納米抗體（Nanobodies，Nbs）體積較小（13-15 kD），具有優良的物理和化學性能，可霧化吸入，直接應用于感染部位，且生物利用度高，患者依從性高。它在治療呼吸道病毒方面具有非常吸引人的潛力［54］。近年來，它們對呼吸道病原體的應用研究也在加速。例如，使用納米抗體對抗MERSCoV［55］、H1N1［56］、H5N1［57］、流感［58］等。因此，通過噬菌體抗體展示技術開發高效的抗新冠病毒納米抗體成為許多科研工作者的研究方向。Wrapp等［59］使用SARS-CoV-1 和MERS-CoV S蛋白對駱駝進行免疫，構建了一個駝源噬菌體納米抗體庫，通過兩輪淘選獲得多個抗S蛋白的納米抗體，其中包括VHH-72。他們還發現VHH72對SARS-CoV-1 和SARS-CoV-2 S蛋白存在交叉反應，且將VHH72轉化為二價人IgG Fc融合體后能更有效地中和SARSCoV-2假病毒S蛋白，IC50約為0.2 μg/mL。此外，Huo等［60］利用SARS-CoV-2 RBD作為篩選靶標，從羊駝天然噬菌體納米抗體庫中分離出兩個納米抗體，H11-D4和H11-H4。它們結合RBD（KD分別為39和12 nmol/L）并在體外阻斷S蛋白與ACE2的結合。這兩種抗體與Fc融合后均能中和SARSCoV-2活病毒，H11-H4的中和活性為4-6 nmol/L，而H11-D4的中和活性為18 nmol/L。Hanke等［61］用SARS-CoV-2 S1-Fc和RBD蛋白免疫羊駝，通過對構建的噬菌體納米抗體庫進行連續兩輪的淘選后，結合ELISA實驗篩選出納米抗體Ty1。他們發現Ty1對SARS-CoV-2假病毒的中和作用可達0.77 μg/mL（54 nmol/L），而Ty1-Fc有效中和作用可進一步提高到約12 ng/mL。低溫電鏡的結構顯示，Ty1可以與“向上”或“向下”構象的RBD結合，并在空間上阻礙RBD- ACE2的結合。同樣，上海羅奇生物醫學科技有限公司使用SARS-CoV-2 RBD蛋白免疫駱駝后，從構建的噬菌體納米抗體庫中鑒定出381個與RBD特異性結合的Nbs，其中Nb11-59對SARS-CoV-2真病毒具有較強中和活性，約為0.55 μg/mL［62］。
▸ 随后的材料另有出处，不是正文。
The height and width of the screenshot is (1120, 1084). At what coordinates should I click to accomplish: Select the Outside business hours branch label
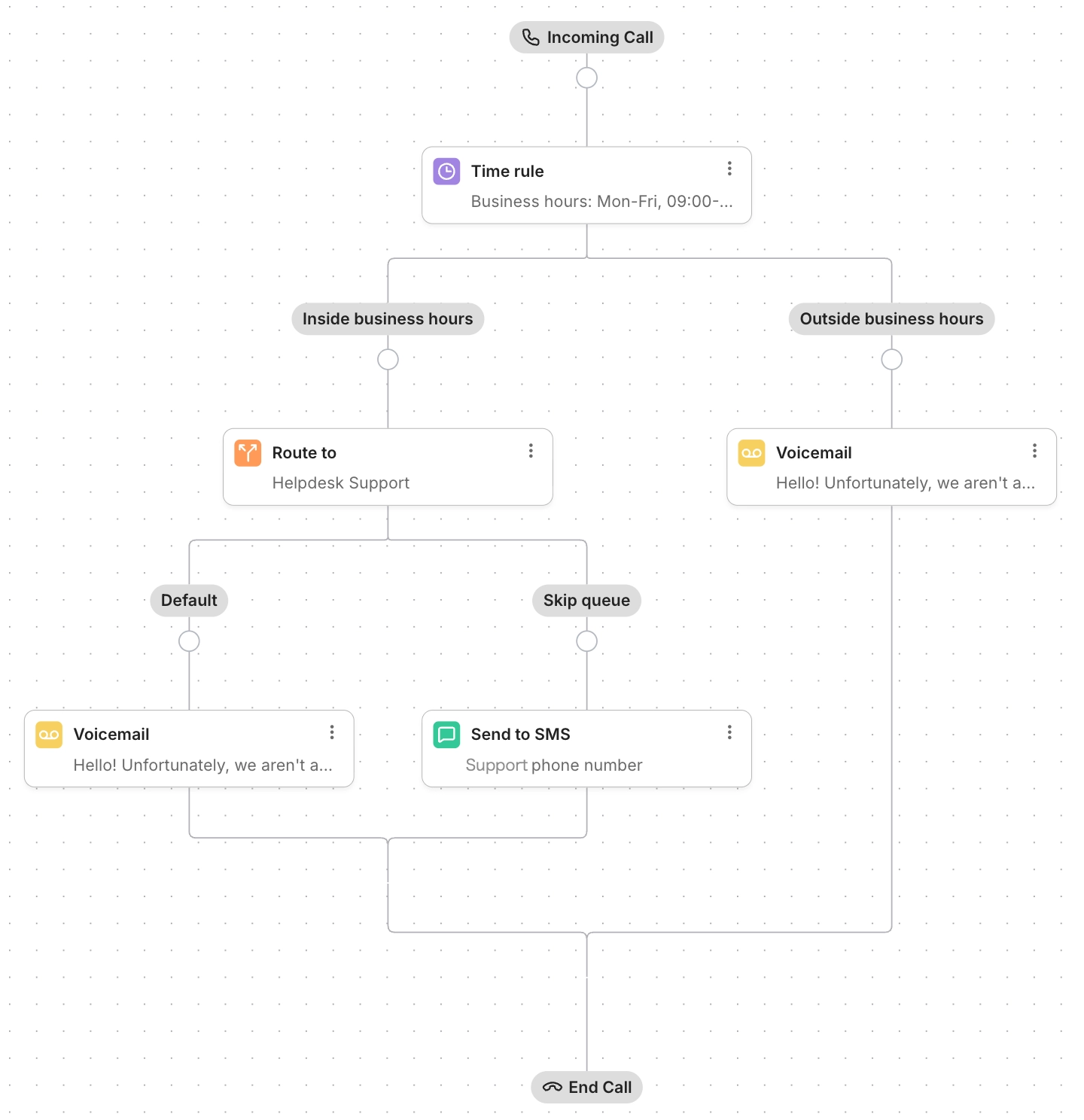[891, 318]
Dong等［63］從兩個羊駝VHH文庫（天然和合成）中發現了80多種針對SARS-CoV-2 S1蛋白的VHH抗體，其中19種可阻止S/ACE2 的結合。為了分析不同VHH抗體的協同效應，他們構建了雙特異性VHHFc抗體，該抗體對SARS-CoV-2 RBD的結合和S/ACE2 的阻斷明顯強于單價VHH-Fc抗體。其他研究人員也嘗試設計多價、多特異性Nbs來中和SARSCoV-2。如Koenig等［64］利用SARS-CoV-2 RBD和福爾馬林滅活的SARS-CoV-2免疫羊駝，通過對噬菌體納米抗體庫的淘選，發現了4種Nbs（VHHs E、U、V和W）能有效中和SARS-CoV-2真病毒和假病毒。這4個Nbs結合RBD上兩個不同的表位。他們設計了多種二價、三價和多特異性的Nbs，結果發現，VHH EEE（三價抗體）中和SARS-CoV-2假病毒的活性最高，IC50約為0.52 nmol/L。以上報道顯示出了對SARS-CoV-2具有中和作用的Nbs作為抗COVID-19潛在療法的潛力。基于噬菌體抗體展示技術發現靶向SARS-CoV-2 刺突蛋白抗體的臨床前研究如表1所示。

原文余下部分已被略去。